Criterion's Blu-ray release is now the standard to which all great Blu-ray transfers must be judged. This is one of the most beautifully shot films in cinema history, and the new transfer seems based on the previous Criterion remastering, but now that it's in 1080, it looks that much better. The soundtrack is also now in 5.1 DTS-HD, and again, the improvements are minor here, but the presentation is excellent. The film has long been a masterclass in cinematography, and this is not a disc that disappoints. For someone like me, this is why the format was invented.
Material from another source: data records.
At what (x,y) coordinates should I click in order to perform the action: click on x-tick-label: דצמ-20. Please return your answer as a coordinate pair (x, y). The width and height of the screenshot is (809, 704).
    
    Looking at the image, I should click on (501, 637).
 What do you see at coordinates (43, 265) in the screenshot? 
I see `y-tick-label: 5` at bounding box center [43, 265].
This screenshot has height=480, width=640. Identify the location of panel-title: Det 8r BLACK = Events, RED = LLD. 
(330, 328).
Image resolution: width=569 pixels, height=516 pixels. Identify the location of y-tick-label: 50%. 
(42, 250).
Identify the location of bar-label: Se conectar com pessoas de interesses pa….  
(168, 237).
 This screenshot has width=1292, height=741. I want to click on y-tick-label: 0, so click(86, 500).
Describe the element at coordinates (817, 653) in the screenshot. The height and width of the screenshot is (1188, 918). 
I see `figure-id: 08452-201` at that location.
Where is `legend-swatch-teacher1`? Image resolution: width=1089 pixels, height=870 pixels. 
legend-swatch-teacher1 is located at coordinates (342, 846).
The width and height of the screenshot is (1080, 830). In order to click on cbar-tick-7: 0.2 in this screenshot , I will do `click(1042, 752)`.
Extras include a commentary by editor Bill Weber, art director Jack Fisk, costume designer Patricia Norris, and casting director Dianne Crittenden. It's an okay track, I wish I could rave about it, but they talk partly from an outside perspective, talk briefly about Malick's absence, and the process of the making the film in a way that's interesting, but doesn't get into the guts of the film. Little can't be gleaned from the other supplements. There's an interview with Richard Gere (22 min.) that talks about the making of, and he seems engaged, though slightly annoyed with how much of the dialogue was left behind. San Shepherd also appears (12 min)  to talk about the film and how it brought him to the screen, and his love for Malick. John Bailey (21 min.) was a camera operator, and talks about working on the films, as does Haskell Wexler (12 min.), who shot when Nestor was out of the country working on a Francois Truffaut film.